▶ **TASK DETAILS**: Print nothing except the lines of the listing below from the line with "Given: Uncheck the" to the line with "Task: Click the mandatory", each exactly as written, both ends included.

*** THE INPUT Section Begins ***

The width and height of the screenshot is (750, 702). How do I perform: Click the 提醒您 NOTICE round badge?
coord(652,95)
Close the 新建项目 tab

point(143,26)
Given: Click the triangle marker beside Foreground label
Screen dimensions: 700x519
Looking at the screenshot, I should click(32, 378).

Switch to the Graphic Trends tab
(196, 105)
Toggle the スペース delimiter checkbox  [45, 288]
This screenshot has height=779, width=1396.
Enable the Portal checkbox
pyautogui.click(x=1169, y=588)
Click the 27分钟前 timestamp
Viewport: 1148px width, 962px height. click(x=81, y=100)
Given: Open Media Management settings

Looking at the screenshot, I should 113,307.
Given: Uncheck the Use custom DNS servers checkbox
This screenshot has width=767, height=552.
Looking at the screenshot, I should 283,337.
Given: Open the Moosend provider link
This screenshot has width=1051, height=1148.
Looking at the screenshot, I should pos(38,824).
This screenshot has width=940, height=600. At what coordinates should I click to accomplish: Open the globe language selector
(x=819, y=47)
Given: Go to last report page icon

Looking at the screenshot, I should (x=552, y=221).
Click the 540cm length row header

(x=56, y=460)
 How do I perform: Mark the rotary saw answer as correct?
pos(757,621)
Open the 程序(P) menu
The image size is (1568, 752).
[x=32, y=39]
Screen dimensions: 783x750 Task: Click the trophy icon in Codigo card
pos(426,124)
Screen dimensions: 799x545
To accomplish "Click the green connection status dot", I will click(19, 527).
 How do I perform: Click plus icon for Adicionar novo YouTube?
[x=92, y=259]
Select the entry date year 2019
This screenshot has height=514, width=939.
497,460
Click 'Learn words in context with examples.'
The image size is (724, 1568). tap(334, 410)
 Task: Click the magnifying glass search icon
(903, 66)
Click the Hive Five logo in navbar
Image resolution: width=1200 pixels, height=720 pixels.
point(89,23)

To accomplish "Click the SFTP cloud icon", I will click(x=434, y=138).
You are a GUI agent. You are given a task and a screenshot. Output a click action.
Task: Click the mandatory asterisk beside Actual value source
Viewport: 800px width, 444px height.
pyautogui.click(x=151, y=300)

*** THE INPUT Section Ends ***

▶ **ANSWER SPACE**:
Given: Uncheck the Use custom DNS servers checkbox
This screenshot has width=767, height=552.
Looking at the screenshot, I should 283,337.
Given: Open the Moosend provider link
This screenshot has width=1051, height=1148.
Looking at the screenshot, I should pos(38,824).
This screenshot has width=940, height=600. At what coordinates should I click to accomplish: Open the globe language selector
(x=819, y=47)
Given: Go to last report page icon

Looking at the screenshot, I should (x=552, y=221).
Click the 540cm length row header

(x=56, y=460)
 How do I perform: Mark the rotary saw answer as correct?
pos(757,621)
Open the 程序(P) menu
The image size is (1568, 752).
[x=32, y=39]
Screen dimensions: 783x750 Task: Click the trophy icon in Codigo card
pos(426,124)
Screen dimensions: 799x545
To accomplish "Click the green connection status dot", I will click(19, 527).
 How do I perform: Click plus icon for Adicionar novo YouTube?
[x=92, y=259]
Select the entry date year 2019
This screenshot has height=514, width=939.
497,460
Click 'Learn words in context with examples.'
The image size is (724, 1568). tap(334, 410)
 Task: Click the magnifying glass search icon
(903, 66)
Click the Hive Five logo in navbar
Image resolution: width=1200 pixels, height=720 pixels.
point(89,23)

To accomplish "Click the SFTP cloud icon", I will click(x=434, y=138).
You are a GUI agent. You are given a task and a screenshot. Output a click action.
Task: Click the mandatory asterisk beside Actual value source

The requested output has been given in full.